Considering the response from some on the left, you would think the petitions asked to bring back a policy of burning heretics at the stake.
The two petitions were created, circulated and presented in response to many parents and students who were concerned about an excess of partisan political bias being presented in the classroom, and a substantial number of students who felt as though their conservative ideas and beliefs were being unduly silenced. The second petition was included as an addendum in response to the inclusion of agenda-driven opinions and conjecture to science curriculums covering climate studies.

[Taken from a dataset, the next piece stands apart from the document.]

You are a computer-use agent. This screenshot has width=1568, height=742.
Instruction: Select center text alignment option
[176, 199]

Included in the classroom instruction on the subject were multiple viewings of Al Gore’s “An Inconvenient Truth”, which students watched between 2 to 4 times during the course of their High School careers, without hearing about the numerous fallacies contained within the movie, nor being presented with the many valid counterpoints to the films pseudo-scientific and political bases. Interestingly, one of the criticisms leveled at the petition’s author, Rose Pugliese, is that she is a lawyer, not a scientist, an issue of apparently no concern regarding lawyer-not-scientist Gore.

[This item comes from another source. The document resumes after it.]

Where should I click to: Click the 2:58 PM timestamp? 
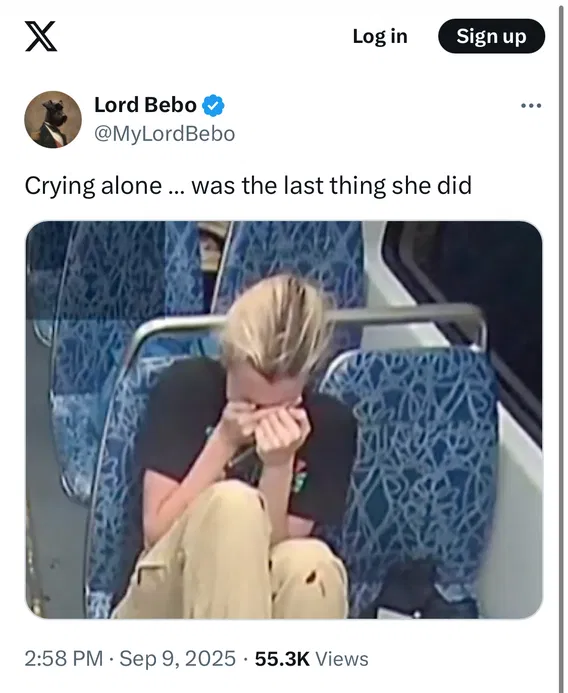coord(63,659)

Denials to the contrary aside, anthropogenic global warming IS a political issue. It stopped being strictly science when it became an ideology, in the sense that any facts, data, or evidence compiled had to be manipulated to fit and prove the theory; science, in contrast, uses data to test a theory, not the reverse.

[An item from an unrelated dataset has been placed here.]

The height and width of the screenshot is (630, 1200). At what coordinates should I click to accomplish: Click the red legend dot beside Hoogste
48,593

The politicization was complete when an economic agenda was attached to it. Climatology would have remained in a relatively obscure corner of the scientific world if not for the fact that it has been used to create dire (and untestable) predictions, reminiscent of Robert Malthus’s ill-fated prognosis of mass starvation in the early 1800’s, which are in turn used to advance a socio-economic program that has, incidentally, failed every reasonable test wherever it has been tried. Ergo, the untenable presumptions of man-made global warming are used as an excuse for international wealth redistribution, domestic cap-and-trade and carbon tax policies, subsidization of government sponsored “green” industries, and other command-and-control economic policies.
There is some valid climate science behind the global warming hypothesis, the facts of which should be taught in science classrooms. Similarly, the political and economic dimensions should be taught, in the appropriate setting, but in a way which recognizes that that dimension is opinion, not solid fact, to which there are counterpoints and opposing approaches, which should be presented in an effort to foster independent thinking. The responsibility of teachers and administrations is to distinguish between fact and opinion, certainty and hypothesis; for it is in the blurring of that distinction that the danger of indoctrination, intended or unintended, lies.
It has been long acknowledged that one of the bulwarks of modern liberalism is academia; it is there that instructors may communicate bias through their approach to and presentation of events, policies, and issues of the day, and can do so with a measure of authority, granted to them by society as the official disseminators of information. In so doing, they possess a unique ability to formulate opinion and influence thought, often to an audience in its formative stages. Concomitant to this must be a responsibility to remain vigilant against any abuse of that ability.
That idea is at the core of the petitions presented last week. Opponents of the initiative may be upset at the notion of their views having to compete with others in the public policy arena, but that is far outweighed by the benefits to society of the cultivation of independent thought in our schools.
Kelly Sloan is a Grand Junction resident and Mesa County Director of Americans For Prosperity Colorado.